The link below shows the BofA Merrill Lynch US High Yield Option-Adjusted Spread. I am trying to have a better understanding of high-yield bonds before I invest in them.


My understanding is that spread = yield - risk-free yield. I cannot find the information which spot Treasury bond is used to represent the risk-free yield. Is it 2-year or 10-year Treasury bill?

  • HY bonds are usually traded in price not in yield/spread. – user695652 Jan 16 at 15:29

See Nick R's answer for the explanation of the concepts.

If you want to find out whether it's the 2 year, 3 year or 10 year spot on the treasury curve that is being used as the risk-free yield, you need to know the weighted average life (WAL) of the index.

One way to do this is to go to BofA ML's index website. Once you (created an account and) logged in, in the lower right is the "Index Snapshot". Put in the index ticker for the index (which is "H0A0") and you shall see among other things the WAL of the index, which is currently at 6.3. So it's the 6.3 year treasury yield (interpolated between 5y and 7y) that is being used as the risk-free yield in the OAS calculation.


The spot yield curve is not a chart of a single treasury bond yield - e.g., 2year of 10 year. The spot yield curve is a graph of zero-coupon bond yields plotted against time. For example, to obtain today's spot yield curve, setting time on the x-axis and yield on the y-axis, you would plot all existing zero-coupon treasury bond yields against time. You would then interpolate between these plot points to obtain a continuous curve - the spot yield curve.

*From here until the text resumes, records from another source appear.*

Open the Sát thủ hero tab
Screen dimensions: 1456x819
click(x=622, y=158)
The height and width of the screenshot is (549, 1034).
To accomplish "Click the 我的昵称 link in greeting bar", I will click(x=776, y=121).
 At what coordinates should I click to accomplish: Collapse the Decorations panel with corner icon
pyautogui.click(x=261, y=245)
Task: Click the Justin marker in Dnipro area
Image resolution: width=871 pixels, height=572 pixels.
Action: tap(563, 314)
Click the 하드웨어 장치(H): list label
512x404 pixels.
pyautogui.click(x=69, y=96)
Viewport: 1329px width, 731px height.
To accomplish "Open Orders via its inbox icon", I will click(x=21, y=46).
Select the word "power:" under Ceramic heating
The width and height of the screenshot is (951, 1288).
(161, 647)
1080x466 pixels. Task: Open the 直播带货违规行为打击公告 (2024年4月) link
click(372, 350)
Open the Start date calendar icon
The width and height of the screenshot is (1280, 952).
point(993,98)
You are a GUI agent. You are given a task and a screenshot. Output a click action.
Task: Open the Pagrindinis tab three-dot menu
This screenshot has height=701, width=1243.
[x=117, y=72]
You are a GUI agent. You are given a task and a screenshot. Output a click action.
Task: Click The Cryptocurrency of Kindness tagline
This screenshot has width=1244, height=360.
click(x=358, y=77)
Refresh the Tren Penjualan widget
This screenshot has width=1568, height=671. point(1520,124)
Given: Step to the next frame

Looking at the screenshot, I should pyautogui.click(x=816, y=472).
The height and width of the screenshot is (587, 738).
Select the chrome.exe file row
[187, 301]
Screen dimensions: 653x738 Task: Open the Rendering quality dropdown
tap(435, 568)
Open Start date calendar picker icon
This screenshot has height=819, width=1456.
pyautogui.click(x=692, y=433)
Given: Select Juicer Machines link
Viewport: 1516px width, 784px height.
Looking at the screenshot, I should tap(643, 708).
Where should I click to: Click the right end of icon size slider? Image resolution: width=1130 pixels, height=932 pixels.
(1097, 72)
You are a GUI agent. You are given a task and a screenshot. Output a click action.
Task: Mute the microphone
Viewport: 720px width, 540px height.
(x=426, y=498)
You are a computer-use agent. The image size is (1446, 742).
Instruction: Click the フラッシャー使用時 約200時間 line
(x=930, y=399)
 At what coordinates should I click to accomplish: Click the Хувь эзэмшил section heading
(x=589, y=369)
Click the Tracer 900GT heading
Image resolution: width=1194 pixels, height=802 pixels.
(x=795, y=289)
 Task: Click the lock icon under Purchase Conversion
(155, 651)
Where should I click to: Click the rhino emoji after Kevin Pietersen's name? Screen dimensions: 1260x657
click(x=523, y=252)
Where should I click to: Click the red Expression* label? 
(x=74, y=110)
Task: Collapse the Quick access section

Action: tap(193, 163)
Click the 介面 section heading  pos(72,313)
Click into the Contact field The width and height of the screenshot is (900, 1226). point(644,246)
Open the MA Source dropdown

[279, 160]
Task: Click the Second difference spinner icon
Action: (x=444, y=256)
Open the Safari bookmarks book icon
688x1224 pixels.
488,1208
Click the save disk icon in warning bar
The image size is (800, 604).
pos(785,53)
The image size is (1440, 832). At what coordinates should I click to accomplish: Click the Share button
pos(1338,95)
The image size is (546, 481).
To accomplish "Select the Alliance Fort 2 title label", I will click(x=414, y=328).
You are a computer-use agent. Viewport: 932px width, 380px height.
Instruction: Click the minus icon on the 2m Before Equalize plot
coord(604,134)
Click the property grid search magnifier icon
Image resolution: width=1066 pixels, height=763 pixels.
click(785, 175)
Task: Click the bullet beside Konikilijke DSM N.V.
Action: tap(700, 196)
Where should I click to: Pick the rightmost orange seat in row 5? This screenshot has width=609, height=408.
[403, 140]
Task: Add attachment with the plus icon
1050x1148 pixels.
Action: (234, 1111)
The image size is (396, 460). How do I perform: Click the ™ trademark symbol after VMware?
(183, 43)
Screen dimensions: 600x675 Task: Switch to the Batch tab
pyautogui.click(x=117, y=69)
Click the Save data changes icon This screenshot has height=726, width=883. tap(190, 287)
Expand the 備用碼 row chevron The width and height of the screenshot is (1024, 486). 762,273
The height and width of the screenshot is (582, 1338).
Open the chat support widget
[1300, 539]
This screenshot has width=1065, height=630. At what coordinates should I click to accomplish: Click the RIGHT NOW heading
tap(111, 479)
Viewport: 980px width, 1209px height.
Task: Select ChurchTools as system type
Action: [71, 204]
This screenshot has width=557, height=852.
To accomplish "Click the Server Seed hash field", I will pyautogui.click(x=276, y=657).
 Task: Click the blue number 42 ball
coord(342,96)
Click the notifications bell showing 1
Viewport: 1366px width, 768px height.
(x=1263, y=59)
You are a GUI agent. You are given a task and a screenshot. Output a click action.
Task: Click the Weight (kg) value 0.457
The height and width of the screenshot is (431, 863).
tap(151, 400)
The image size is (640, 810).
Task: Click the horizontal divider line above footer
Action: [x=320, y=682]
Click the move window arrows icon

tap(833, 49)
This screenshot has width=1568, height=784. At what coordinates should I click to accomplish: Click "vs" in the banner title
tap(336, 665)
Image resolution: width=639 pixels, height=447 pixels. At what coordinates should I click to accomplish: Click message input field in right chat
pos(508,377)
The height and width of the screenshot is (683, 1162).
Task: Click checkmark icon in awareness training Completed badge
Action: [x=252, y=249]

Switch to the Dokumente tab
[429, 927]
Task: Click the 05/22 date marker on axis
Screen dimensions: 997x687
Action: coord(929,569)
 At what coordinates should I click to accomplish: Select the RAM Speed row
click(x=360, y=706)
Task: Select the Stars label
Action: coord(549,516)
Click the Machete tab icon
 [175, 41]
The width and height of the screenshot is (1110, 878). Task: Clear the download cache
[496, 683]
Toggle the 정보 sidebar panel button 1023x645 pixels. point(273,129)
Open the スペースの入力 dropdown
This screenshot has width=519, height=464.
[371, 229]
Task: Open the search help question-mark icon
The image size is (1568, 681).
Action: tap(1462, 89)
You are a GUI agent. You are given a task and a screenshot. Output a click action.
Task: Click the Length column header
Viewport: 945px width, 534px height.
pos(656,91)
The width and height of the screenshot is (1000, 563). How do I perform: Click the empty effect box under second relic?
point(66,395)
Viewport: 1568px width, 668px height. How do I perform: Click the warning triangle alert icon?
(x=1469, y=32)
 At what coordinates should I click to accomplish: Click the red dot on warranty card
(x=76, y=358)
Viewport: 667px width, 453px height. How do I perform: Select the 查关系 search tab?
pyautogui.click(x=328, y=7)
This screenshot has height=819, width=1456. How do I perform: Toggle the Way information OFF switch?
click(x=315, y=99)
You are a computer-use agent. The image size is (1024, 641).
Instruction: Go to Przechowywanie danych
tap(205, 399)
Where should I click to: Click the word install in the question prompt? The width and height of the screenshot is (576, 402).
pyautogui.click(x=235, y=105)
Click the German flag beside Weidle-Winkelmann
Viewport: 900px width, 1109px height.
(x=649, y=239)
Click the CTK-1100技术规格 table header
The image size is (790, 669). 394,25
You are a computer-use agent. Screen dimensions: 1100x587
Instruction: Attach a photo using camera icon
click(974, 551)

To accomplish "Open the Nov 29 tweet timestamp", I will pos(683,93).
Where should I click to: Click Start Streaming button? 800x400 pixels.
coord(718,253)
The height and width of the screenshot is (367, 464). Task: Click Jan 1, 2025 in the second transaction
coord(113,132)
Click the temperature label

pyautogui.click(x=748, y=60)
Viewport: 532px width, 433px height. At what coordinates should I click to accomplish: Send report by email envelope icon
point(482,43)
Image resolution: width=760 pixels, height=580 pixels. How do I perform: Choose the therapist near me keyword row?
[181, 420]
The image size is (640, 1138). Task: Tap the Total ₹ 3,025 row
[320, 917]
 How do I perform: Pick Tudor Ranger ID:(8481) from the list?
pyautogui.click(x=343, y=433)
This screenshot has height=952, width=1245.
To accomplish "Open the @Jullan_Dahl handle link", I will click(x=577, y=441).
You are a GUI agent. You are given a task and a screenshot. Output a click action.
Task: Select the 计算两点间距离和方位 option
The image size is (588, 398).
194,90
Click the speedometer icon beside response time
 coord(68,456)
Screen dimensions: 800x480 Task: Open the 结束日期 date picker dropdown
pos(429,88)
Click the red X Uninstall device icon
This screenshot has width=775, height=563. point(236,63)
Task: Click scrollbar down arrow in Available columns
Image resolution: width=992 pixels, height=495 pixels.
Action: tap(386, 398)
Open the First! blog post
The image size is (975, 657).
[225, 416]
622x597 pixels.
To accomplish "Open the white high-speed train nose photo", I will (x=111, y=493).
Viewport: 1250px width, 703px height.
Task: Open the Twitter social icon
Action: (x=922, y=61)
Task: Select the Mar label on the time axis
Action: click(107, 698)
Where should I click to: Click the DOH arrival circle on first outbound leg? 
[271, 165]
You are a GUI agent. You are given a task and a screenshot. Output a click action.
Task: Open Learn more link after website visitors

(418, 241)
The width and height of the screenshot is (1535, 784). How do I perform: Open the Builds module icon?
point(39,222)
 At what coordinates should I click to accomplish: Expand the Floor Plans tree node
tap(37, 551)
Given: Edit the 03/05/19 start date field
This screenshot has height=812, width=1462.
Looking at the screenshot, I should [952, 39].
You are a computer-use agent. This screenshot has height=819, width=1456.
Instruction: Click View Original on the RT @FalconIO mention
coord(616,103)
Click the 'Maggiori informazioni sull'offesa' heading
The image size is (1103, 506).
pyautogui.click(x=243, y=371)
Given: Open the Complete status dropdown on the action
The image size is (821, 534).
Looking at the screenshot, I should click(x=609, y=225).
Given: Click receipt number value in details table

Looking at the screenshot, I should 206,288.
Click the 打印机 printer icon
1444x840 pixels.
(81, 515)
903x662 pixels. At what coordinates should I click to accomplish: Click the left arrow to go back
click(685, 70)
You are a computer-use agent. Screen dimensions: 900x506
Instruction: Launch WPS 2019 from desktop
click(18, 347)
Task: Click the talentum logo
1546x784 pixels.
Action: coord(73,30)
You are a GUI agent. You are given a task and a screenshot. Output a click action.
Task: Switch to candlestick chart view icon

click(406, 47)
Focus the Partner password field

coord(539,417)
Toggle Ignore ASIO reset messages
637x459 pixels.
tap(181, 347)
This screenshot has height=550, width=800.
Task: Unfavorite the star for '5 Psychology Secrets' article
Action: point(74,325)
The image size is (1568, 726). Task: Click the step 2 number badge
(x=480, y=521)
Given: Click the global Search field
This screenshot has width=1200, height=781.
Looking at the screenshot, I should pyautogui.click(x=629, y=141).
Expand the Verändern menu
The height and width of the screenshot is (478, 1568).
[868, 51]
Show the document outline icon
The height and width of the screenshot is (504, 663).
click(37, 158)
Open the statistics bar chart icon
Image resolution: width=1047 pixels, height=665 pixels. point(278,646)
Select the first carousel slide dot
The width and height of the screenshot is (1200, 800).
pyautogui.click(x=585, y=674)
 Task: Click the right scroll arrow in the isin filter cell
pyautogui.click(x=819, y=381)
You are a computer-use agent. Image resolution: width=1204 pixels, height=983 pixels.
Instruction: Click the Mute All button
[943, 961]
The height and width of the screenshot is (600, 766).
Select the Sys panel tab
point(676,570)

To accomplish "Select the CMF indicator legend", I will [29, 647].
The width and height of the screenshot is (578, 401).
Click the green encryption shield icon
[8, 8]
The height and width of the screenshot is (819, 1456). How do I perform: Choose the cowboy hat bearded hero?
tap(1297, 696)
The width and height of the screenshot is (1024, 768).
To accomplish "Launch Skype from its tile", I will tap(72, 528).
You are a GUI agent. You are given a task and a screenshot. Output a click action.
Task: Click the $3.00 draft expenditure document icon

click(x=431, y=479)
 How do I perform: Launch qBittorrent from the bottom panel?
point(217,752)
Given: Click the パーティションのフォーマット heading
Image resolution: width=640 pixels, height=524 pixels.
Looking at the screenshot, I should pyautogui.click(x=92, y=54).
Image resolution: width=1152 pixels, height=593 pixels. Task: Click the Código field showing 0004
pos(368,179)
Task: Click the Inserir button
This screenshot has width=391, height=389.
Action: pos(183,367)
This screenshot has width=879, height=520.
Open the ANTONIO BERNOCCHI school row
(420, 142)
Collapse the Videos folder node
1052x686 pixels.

The notes included on the BofA page you have linked describe the BofA Merrill Lynch HY index as a market cap weighted index with a corresponding weighted average time to maturity. Although not explicitly stated in the notes, it would be natural to choose the weighted average time to maturity as the date to compare with the yield on the spot yield curve in order to obtain the spread being charted on the page you have linked.